Штамм хорошо растет на стандартных средах: сусло-агаре, среде Чапека, среде Гетчинсона, глюкозо-пептонной среде при температуре 25°С.Спороношение штамм начинает на 4-5 сут, обильно спороносящие колонии формирует к 10 суткам. Штамм термотолерантный, способен расти в интервале температур 8°С - 42°С.Споры сохраняют жизнеспособность при прогревании в почве в течение нескольких часов при температуре 60°С.На питательных средах растет в широком диапазоне рН, включая кислую (до рН 2,5-3,0) и слабощелочную область (рН 7-9) Штамм обладает протеолитической (казеннолитической), целлюлозолитической и ксиланазной (гидролизует целлюлозу, гемицеллюлозу) и липолитической активностью. Штамм BKM F-4104D является продуцентом активатора протеина С (патент РФ 2461614).

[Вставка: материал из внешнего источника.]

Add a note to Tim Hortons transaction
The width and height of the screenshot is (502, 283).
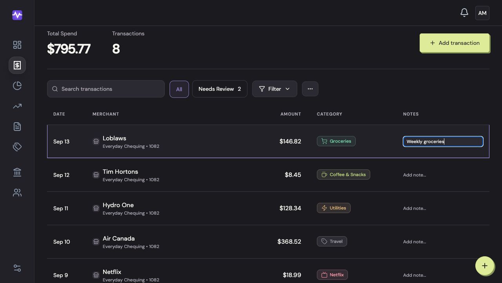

Штамм поддерживают на косяках с сусло-агаром 4-5°Б с начальным рН 6,0-6,2 или стандартной среде Чапек-агар при комнатной температуре с пересевом через 1-3 месяца, а при хранении при 5°С с пересевом через 6-12 месяцев.

Штамм Aspergillus ochraceus BKM F-4104D является непатогенным и нетоксичным микроорганизмом. При внутривенном заражении кроликов не проявляет зоопатогенных свойств. При нанесении экстракта культуры штамма на кожу кролика не вызывает токсической реакции.

Пример 1.

Инокулят Aspergillus ochraceus BKM F-4104D выращивают в пробирках скошенного сусло-агара 4-5° Балинга. Для засева посевной среды используют хорошо заспоровавшуюся культуру 6-8-ми суточного возраста. Споры смывают с поверхности агара стерильной посевной средой, содержащей сусло, глюкозу и пептон в эту же среду. Засеянные колбы выращивают на качалке с 200 об/мин при 28°С.Спустя 2 суток часть выращенного материала (10% от объема) переносят в колбы объемом 750 мл со 100 мл ферментационной среды следующего состава (в %):

глюкоза 3,7 крахмал 1,0 гидролизат рыбной муки 0,5 пептон 0,5 дрожжевой экстракт 0,05 NaCl 0,2 KH₂PO₄ 0,05 MgSO₄⋅7H₂O 0,05 Вода Остальное

Начальный рН 6,5

По истечении 2-х суток культивирования, мицелий отделяют от среды фильтрованием через бумажный фильтр.

Далее проводят осаждение ферментов культуральной жидкости сульфатом аммония до степени насыщения 80%. Сформированные осадки центрифугируют, растворяют в 0,005 М Трис-HCl буфере (рН 8,2) и диализуют при 4°С против этого же буфера.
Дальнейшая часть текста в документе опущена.